En Hospital de Órbigo encontramos un precioso albergue, regentado por unas señoras alemanas que han recuperado una vieja casa lugareña, con su hermoso patio de entrada, sus balconadas y un alegre jardín donde reposar de la terrible dureza de estos asfixiantes días; las curiosas hospitaleras, atentas y simpáticas, para quienes entoné una estrofa de otro himno, de cariño en este caso, ‘Gitanita y canastera’, también para el recuerdo de mi querida niña.

Me reencuentro con Audrey y Johann, con quienes celebramos una pequeña cena preparada por un curioso calabrés, Matteo, con quien practico mi cinematográfico italiano, aprendido en los maravillosos cineclubs de la época universitaria. Tras atender las dolencias de Justo, un maduro peregrino navarro, de esencia roqueña, como de la vieja España, apareció en escena un personaje a quien encontré lloroso en el fresco vestíbulo del lugar e invité a sumarse a nuestra mesa, y a un vaso de vino; pero no lloraba de pena, como el pajarillo, ni de felicidad, como yo mismo hago a veces, sino de una rabia seca y sucia de odio y escándalo por la vida de los jóvenes peregrinos; quiso incluirnos a los más veteranos de la tertulia en su siniestro halo, pero ni siquiera el fuerte Justo se dejó arrastrar a la suciedad que emanaba de su discurso y pronto se dio por vencido. Una vejez alegre es el premio de una vida para quienes alguna vez han amado.

Por la noche, no podía conciliar el sueño, desvelado por las sacudidas eléctricas de las emociones vividas, la alegría de volver al camino, la pena por los ausentes, aunque la valiente muchacha francesa me había comentado que ya se encontraba mucho mejor y volvía al camino. ¡Bravo, gitanita!

En las memorias peregrinas, el hermoso puente del lugar conserva el recuerdo del quijotesco caballero Suero de Quiñones, que retó a todo aquel que quisiera cruzar el puente y venció a infinidad de rivales. Después, portó la cinta de la dama por la que combatía hasta Compostela, como algunos de nosotros la pequeña piedra para depositarla en la Cruz de Ferro, y quizá pensar también en nuestros duelos y amoríos.

Por la mañana, en camino hacia la vieja Astorga con una muchacha de aspecto oriental, norteamericana de Chicago, pero de ascendencia armenia, Natalie, con quien desayuno en un curioso y destartalado garaje que nuestro huésped, Gumersindo, ha preparado con cariño para atender a los peregrinos, una de las bonitas alegrías del camino, pequeños espacios que condensan un tiempo cercano a los viejos ritos.

Y no sería el último en el día, pues en medio de un dorado campo de trigo, un lecho que trascendía las fantasías de un Dalí, hermosa imagen surrealista, anunciaba un oasis en que un muchacho catalán, David, atendía a los caminantes con un espléndido refrigerio de fruta y zumos; un lugar verdaderamente mágico, de cuento oriental, en que Johann pulsaba una guitarra y después unos simpáticos muchachos italianos, y yo mismo, nos animamos a tocar y a cantar, en mi caso una ‘Llorona’ dedicada a la emocionada Audrey. Mi pulso estaba agitado y mi corazón se desbocaba como si fuera a despedirse, pero pensaba que era un hermoso día para morir y quizá alguien colocase también para mí un recuerdo emocionado, como para el caminante holandés.

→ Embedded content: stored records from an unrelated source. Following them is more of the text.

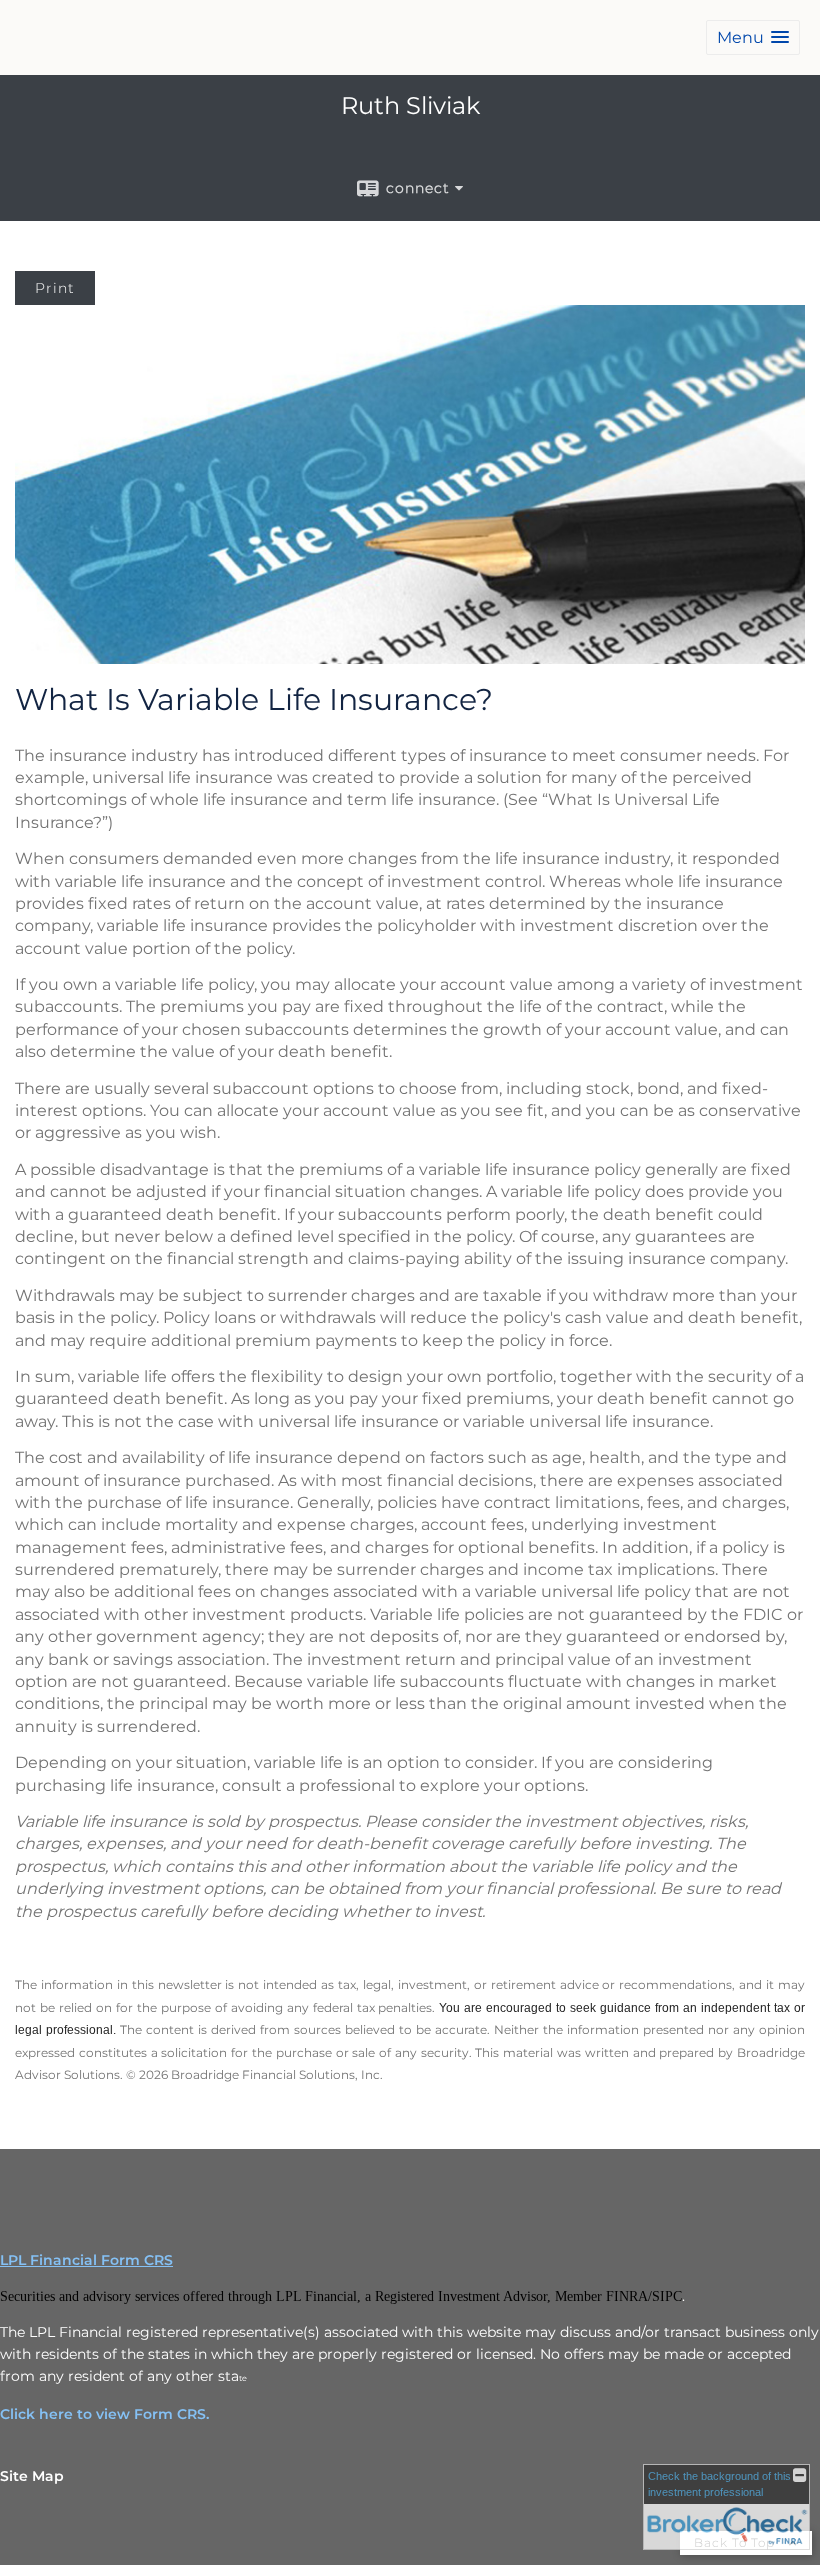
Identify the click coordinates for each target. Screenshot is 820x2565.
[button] (753, 37)
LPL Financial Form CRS (86, 2260)
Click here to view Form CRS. (104, 2414)
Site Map (32, 2476)
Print (55, 288)
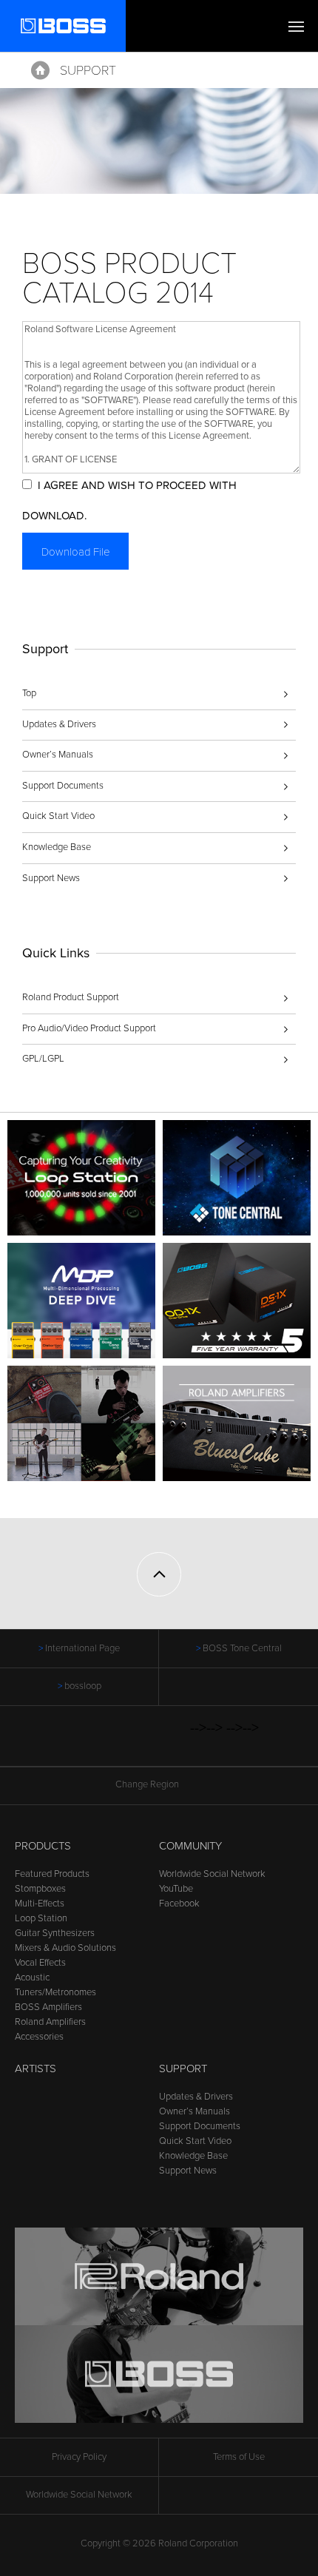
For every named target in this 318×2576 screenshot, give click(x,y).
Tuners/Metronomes (55, 1992)
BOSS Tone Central (242, 1648)
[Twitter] (96, 1744)
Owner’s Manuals (57, 755)
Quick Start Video (58, 816)
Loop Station (41, 1918)
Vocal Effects (40, 1963)
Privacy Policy (79, 2457)
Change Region (147, 1784)
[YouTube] (124, 1744)
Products (43, 1845)
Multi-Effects (39, 1903)
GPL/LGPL (43, 1059)
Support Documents (63, 786)
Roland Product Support (70, 997)
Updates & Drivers (59, 724)
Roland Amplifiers (50, 2022)
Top (29, 693)
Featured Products (52, 1874)
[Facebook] (68, 1744)
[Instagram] (152, 1744)
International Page (82, 1648)
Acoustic (32, 1977)
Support (88, 70)
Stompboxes (40, 1889)
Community (190, 1845)
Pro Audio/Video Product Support (89, 1028)
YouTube (176, 1889)
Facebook (179, 1903)
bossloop (82, 1686)
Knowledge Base (56, 847)
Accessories (39, 2037)
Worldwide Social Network (212, 1874)
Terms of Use (239, 2457)
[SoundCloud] (181, 1744)
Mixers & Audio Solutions (65, 1948)
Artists (35, 2068)
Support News (51, 878)
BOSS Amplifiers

Oasis caminero, con sombra y lecho.

Para despedirnos, y a capella, entoné ‘Yo solo quiero caminar’, que suponía un reto de nuestra hermosa hermandad a las dificultades y el calor del vibrante día. Ya después, Natalie y sus amigas, una pequeña y valiente muchacha suiza, de aspecto agitanado, y una cálida joven, llegada de la Bohemia de los poetas, entonaron de camino un Utreia que sonaba a coro de ángeles, antes de llegar a la vieja ciudad donde me busqué un hotel para esperar a la hermosa gitanita, y así decirnos adiós.

Triste y cariacontecido después de una experiencia desagradable en el albergue, de nuevo con el viejo amargo, me busco un hotel. Duermo una larga siesta y me levanto casi de anochecida, separado de la vida fuerte y solidaria de mis compañeros, pero me acerco al albergue en un penoso estado y el maravilloso azar de este tiempo congelado me ofrece la compañía de Audrey, con quien paseo por la ciudad cogidos del brazo, como en una escena de la vieja vida provinciana de la que hablábamos, no en la dura versión balzaquiana, sino con algo de la memoria de los amores adolescentes. Me acompaña en mi cena y todo vuelve a su ser, a este diapasón fuerte de las emociones que señalan el verdadero espíritu de los corazones peregrinos, de este extraño sueño en el que vivimos desde hace ya tantos días.

Y ya solo quedaba reencontrarme con la hermosa muchacha, y decirnos adiós. Paseo por la ciudad y visito la catedral, buscando quizá alguna señal que pueda ayudarme en el trago amargo que me espera y recorro la imaginería del museo aledaño y de la propia iglesia, pero solo me detengo con admiración ante la imagen de un sarcófago; quizá ante el sueño de amar, las cenizas declaran su fuerza con más énfasis: “serán ceniza, mas tendrán sentido/ polvo serán, mas polvo enamorado”.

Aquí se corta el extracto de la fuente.